2 3 4 <--- nodes adjacent to 5
Otherwise, if edge weights (must be integer values) are different,
10
1 ----- 2
| |
9| |6
| 7 |
3 ----- 5
\ /
11\ /28
\ /
4
then the matrix representation becomes
5 6 1 <--- # of nodes and edges and format
2 10 3 9 <--- nodes adjacent to 1 and corresponding edge weight
1 10 5 6 .
1 9 4 11 5 7 .
3 11 5 28 .
2 6 3 7 4 28 <--- nodes adjacent to 5 and corresponding edge weight
*Output:
The output of the program is a file contains cluster membership in one column,
which is generated in the current directory.
For example:
0 <--- node 1 belongs to cluster 0
0 .
1 .
1 .
1 <--- node 5 belongs to cluster 1
*Some command examples:
graclus mygraph 100 <--- 100 clusters, normalized cut, no local search
graclus -o ncut mygraph 100 <--- 100 clusters, normalized cut, no local search
graclus -o rassoc -b mygraph 100 <--- 100 clusters, ratio association, no local search, only cluster using boundary points
graclus -o ncut -l 20 mygraph 100 <--- 100 clusters, normalized cut, number of local search steps= 20
graclus -e cluster_file mygraph <--- compute normalized cut value for the given clustering of mygraph
graclus -o rassoc -e cluster_file mygraph <--- compute ratio association value for the given clustering of mygraph
*Matlab interface:
function [partition, obj] = graclus(G, k, cutType, l, spectral)
%% Graclus Matlab interface
% G: Graph adjacency matrix
% k: number of clusters
% cutType: 0 for NCut, 1 for RAssoc (default is NCut)
% l: number of local search steps (default is 0)
% spectral: 1 for spectral clustering at coarsest level, 0
% otherwise (default is not to use spectral clustering)
Getting the Matlab Interface to Work in Windows
===============================================
Below is what I did to get the Matlab interface working in Windows using
CYGWIN. I'm sure there is a better way to do this, but what I did seemed to
work. I cannot guarantee that this will work in all cases.

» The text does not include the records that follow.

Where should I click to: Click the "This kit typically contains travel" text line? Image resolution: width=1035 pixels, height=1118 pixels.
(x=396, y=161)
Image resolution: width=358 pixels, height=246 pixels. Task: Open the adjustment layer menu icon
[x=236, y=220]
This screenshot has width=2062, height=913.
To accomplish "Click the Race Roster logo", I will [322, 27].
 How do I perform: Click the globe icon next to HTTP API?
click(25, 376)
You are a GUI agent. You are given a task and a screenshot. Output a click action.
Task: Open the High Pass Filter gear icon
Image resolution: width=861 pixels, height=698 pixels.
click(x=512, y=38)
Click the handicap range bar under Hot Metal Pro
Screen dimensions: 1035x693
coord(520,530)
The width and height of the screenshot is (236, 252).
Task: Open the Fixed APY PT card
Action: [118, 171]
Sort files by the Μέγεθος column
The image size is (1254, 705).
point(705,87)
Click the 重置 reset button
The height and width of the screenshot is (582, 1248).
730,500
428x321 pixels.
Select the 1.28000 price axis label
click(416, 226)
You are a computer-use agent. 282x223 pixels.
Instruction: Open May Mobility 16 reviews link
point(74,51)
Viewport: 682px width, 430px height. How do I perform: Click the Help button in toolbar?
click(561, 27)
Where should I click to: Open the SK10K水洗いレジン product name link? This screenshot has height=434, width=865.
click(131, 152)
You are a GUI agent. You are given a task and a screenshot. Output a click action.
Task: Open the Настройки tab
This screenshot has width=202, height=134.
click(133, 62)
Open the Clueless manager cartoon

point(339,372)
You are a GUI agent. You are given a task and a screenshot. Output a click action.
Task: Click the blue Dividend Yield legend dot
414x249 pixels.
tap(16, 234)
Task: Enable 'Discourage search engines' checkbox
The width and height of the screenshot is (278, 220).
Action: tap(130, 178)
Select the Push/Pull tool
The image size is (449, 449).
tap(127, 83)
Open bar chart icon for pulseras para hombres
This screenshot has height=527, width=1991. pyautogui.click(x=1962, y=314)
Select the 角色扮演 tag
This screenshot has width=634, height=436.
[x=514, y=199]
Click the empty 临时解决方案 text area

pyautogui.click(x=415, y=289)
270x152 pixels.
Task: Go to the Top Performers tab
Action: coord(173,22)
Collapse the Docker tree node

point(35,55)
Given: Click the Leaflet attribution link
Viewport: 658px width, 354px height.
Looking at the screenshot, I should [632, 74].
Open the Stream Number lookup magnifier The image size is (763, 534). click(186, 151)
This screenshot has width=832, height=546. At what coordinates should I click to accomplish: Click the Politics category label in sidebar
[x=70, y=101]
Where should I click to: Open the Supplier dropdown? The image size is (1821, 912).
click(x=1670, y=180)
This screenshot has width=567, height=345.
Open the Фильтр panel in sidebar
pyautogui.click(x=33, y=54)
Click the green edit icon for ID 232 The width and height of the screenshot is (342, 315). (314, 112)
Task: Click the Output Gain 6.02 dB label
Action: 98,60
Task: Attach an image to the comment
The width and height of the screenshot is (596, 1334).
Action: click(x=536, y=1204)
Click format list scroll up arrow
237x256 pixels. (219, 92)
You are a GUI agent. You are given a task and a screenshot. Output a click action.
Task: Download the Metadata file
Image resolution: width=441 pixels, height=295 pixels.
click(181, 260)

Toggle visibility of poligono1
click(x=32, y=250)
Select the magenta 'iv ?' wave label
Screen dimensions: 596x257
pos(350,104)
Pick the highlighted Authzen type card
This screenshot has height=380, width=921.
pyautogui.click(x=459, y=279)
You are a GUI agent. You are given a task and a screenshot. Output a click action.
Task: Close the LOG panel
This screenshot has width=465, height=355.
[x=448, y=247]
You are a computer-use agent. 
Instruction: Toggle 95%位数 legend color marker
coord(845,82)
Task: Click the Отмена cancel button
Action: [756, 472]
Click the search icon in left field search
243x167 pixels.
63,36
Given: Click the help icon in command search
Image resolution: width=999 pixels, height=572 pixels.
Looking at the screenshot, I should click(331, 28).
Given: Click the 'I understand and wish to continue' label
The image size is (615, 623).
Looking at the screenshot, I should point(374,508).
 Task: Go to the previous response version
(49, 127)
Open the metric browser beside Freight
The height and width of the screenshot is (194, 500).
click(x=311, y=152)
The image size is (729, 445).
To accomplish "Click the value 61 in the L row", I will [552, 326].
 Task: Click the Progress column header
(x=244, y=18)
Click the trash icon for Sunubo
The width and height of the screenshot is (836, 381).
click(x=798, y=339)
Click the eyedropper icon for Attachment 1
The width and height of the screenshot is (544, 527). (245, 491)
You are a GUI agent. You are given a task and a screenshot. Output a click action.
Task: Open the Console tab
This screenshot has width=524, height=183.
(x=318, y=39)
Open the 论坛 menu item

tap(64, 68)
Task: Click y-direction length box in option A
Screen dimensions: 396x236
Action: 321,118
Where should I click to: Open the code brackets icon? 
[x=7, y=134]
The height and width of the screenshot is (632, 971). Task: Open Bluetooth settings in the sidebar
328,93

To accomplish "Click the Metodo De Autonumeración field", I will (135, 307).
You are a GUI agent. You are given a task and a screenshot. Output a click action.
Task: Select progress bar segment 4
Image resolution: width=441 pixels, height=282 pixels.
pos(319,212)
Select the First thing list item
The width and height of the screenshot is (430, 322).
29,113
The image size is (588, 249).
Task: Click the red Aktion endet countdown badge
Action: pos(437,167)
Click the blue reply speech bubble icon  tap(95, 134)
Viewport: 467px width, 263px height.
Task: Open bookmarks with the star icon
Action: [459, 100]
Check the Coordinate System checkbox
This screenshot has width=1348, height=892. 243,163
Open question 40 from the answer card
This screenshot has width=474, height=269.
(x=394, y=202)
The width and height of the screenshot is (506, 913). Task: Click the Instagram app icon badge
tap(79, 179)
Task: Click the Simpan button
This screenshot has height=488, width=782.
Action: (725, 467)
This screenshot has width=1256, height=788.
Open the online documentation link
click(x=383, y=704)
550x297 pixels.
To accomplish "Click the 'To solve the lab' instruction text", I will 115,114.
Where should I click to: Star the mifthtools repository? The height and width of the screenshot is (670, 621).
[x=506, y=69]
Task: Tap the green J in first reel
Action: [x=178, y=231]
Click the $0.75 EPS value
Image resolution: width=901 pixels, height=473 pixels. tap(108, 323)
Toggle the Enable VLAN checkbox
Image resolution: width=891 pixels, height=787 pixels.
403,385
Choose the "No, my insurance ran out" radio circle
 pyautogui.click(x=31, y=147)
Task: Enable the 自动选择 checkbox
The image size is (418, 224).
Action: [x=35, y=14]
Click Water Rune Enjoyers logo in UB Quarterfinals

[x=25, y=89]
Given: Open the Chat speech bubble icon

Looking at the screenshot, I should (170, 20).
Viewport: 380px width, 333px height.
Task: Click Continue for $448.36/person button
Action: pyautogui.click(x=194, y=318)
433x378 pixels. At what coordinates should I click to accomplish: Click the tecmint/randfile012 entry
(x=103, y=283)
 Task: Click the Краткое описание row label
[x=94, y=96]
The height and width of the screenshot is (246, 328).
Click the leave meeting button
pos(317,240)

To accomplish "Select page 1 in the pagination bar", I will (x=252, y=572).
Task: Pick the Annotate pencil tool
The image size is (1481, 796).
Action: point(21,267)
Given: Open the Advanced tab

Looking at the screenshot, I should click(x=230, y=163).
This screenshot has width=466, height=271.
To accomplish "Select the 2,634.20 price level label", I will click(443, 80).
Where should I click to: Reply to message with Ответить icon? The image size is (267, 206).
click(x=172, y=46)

The simplest thing to do is to try the version of graclus_mex.mexw32 that is
included in the release. If this works and you do not need to modify
Graclus, then nothing more needs to be done.
Otherwise, take the following steps:
1. Change the CC line in Makefile.in from the main directory to the one that
is commented. ( CC = g++ -mno-cygwin -mwindows )
2. Change graclus_compile_script.m in the matlab directory to the commented
version.
3. Download gnumex and run it.
4. Change the mexopts.bat file so that the C compiler is g++, not gcc.
Change the Makefile in the metisLib directory so that the INCLUDES line is
INCLUDES = -I. -I/usr/include/mingw
and the LD line to
LD = $(CC) -L. -L/usr/lib
Similarly, change the Makefile in the multilevelLib directory so that
INCLUDES = -I../metisLib -I/usr/include/mingw
LD = $(CC) -L. -L/usr/lib
And the Makefile in the programs directory so that
INCLUDES = -I/usr/include/mingw -I../multilevelLib -I../metisLib
LD = $(CC) $(LDOPTIONS) -L/usr/lib L. -L..
5. Now run make in the main graclus directory (you probably want to run make
clean and make realclean first to remove any old files). It should compile
successfully.
6. In the main graclus directory, run cp libmetis.a metis.lib and cp
libmultilevel.a multilevel.lib. Then in Matlab, run the
graclus_compile_script. This should compile graclus_mex.mexw32 correctly.
This seems to get things working in Matlab for me.